Naturally, there are times when we are stumped for ideas or words are elusive, but by seeking the real reasons, we can find solutions. We all share human frailties; tiredness, distractions or despondency can make it hard for our brains to function properly, however strong our inner desire to write. Sometimes we need to break off for a while and re-charge, accepting the necessity calmly and without self-defeating recrimination and guilt.

And inspiration doesn’t simply jump out from the corner because we happen to be seated expectantly at our desks or poring over a notebook. It must be stimulated: shaken or stirred – whichever way you prefer.

Enticing the muse to complete a short story or an article can be challenging enough, but if we are writing an entire book, we need a menu of ideas to work through until we find the one that succeeds on any particular day.

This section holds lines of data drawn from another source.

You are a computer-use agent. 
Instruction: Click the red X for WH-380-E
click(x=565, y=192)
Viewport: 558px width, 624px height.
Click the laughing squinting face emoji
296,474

This is why Chapter 6 of Writing Your Nonfiction Book is about maintaining momentum, and includes the following simple check-list on ‘What to do when you feel stuck’:

 1.  Write freely – don’t inhibit your thoughts by trying to get every sentence perfect before you move on to the next. Remove the critic from your shoulder; reviewing and editing comes later.

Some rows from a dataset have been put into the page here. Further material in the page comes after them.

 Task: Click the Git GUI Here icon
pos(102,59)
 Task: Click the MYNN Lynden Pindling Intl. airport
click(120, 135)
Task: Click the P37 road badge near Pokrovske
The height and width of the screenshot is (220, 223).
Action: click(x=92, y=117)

2.  Read through previous writing – recapping on your last couple of pages jogs the memory to where you were last time the sentences flowed.

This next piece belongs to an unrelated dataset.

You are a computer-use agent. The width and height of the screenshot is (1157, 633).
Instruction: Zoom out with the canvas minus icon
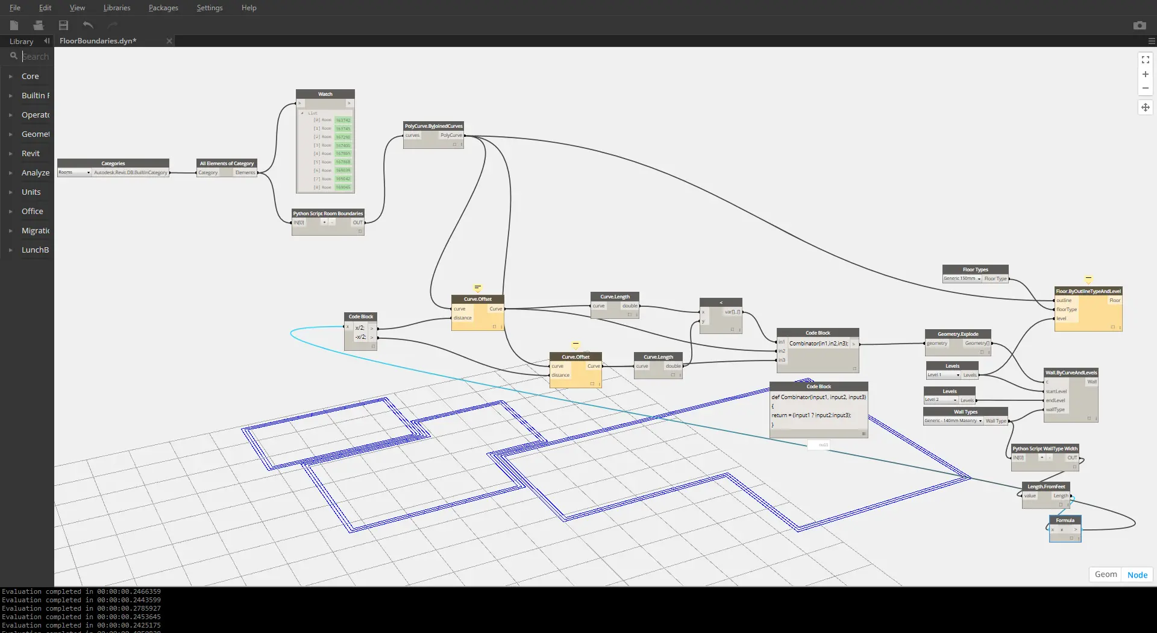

3.  Review some of your research material to re-immerse yourself in the subject and spark ideas.

4.  Start somewhere else in your chapter outline – read the outline and if any topic triggers thoughts and phrases, write about that. You can return to the previous chapter later.

5.  Write 200 words about any aspect of your topic to draw you back into ‘talking’ about it.

6.  Write 200 words about anything at all to tune in to writing mode. Just do it.

7.  Write in note form – if what you want to say is jumbled up in your mind and you are unable to order your thoughts or to form sentences, type them as rough notes to work on another day, or draw them as a mind-map with arrows to show how ideas relate to each other.

8.  List whatever distracts you at the moment. Place the list in a prominent place in another room or well away from your working space and return to your writing.

9.  Work on a less challenging task like listing the bibliography, constructing a glossary, tidying your filing system or browsing relevant web pages.

10.  Look at your photographs or illustrations for visual stimulation and write whatever thoughts they provoke.

11.  Read a novel or watch a video that is related to your subject but is informal and entertaining.

12.  Take a break – walk, exercise, increase your circulation and oxygen level.

13.  Stay cool – we are not machines. There is tomorrow.

Extract from: Writing Your Nonfiction Book: The Complete Guide to Becoming an Author



Dispelling the Phantom of Writers’ Block

2 thoughts on “Dispelling the Phantom of Writers’ Block

  • February 19, 2014 at 10:13 pm

    I heard someone on the radio say that there’s no such think as writers’ block, just writers afraid of writing badly. It’s a thought that has kept me going on stuck days.

    • February 19, 2014 at 10:30 pm

      I think that is often the case, but if there are other reasons for being unable to write for a while, we need to look at those causes – health, pressure, fatigue – and accept that we are not machines, and we need to solve the problems and maybe take a break without feeling bad about it. Knowing what works for you is the main thing.